## Selected passage
--- --- ---

Michael Kors: UGH! Black, black, black. That last outfit was SUCH a blasé disaster!!
Nina Garcia: Aaahnd pleeeaase, striped socks are so '03. Show me something fresh.
Hannah, as guest judge: I dunno, that holster belt could be kind cool, like, in a Batman sort of a way....
(on the illustrious "Thigh Thing")
Hannah: You know, it could be possible that this could be kinda sexy in a Barbarella/Bond Girl sort of way. But the truth is half the time the damn thing slides down your leg when you walk, and you have to fumble around under your skirt or just straight-out excuse yourself from the table to go bolus.
Michael Kors: It could look very avant-garde if worn properly, but I don't think it's working here.
Nina Garcia: Michael, I know what you're thinking, and nobody wants to wear five of those on their leg at a time. I've seen it in Paris, and no regular person would want to do it. This is just awful.
Heidi Klum: It looks like something that should be left in the bedroom. Let's move on.
(on this lacy pump garter, found on DiabetesNet.com's shop)
Hannah: My leg itches just looking at it.
Nina Garcia: HIDEOUS! I cannot think of a single person who'd want to wear this.
Michael Kors: Drag queens. Drag queens would wear this.
Nina Garcia: I disagree with you. Drag queens have much better taste.

--- --- ---

## Information given
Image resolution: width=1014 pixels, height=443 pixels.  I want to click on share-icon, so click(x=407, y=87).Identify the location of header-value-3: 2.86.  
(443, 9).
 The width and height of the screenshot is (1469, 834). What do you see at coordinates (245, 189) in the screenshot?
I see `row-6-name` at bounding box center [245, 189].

--- --- ---

## What you will do
A. In the fashion-critique dialogue, update the part starting at "Michael Kors: It" and ending at "is just awful." by replacing "Paris" with "Milan".
B. Decide whether each statement agrees with the fashion-critique dialogue, answering yes or no and quoting the words that decide it: (i) Hannah says the "Thigh Thing" often slides down the leg during walking. (ii) The lacy pump garter came from DiabetesNet.com's shop. (iii) Nina Garcia agrees with Michael Kors that drag queens would wear the garter.

## Responses per task
A.
Michael Kors: It could look very avant-garde if worn properly, but I don't think it's working here.
Nina Garcia: Michael, I know what you're thinking, and nobody wants to wear five of those on their leg at a time. I've seen it in Milan, and no regular person would want to do it. This is just awful.

B.
(i) Yes: "half the time the damn thing slides down your leg when you walk"
(ii) Yes: "found on DiabetesNet.com's shop"
(iii) No: "I disagree with you. Drag queens have much better taste."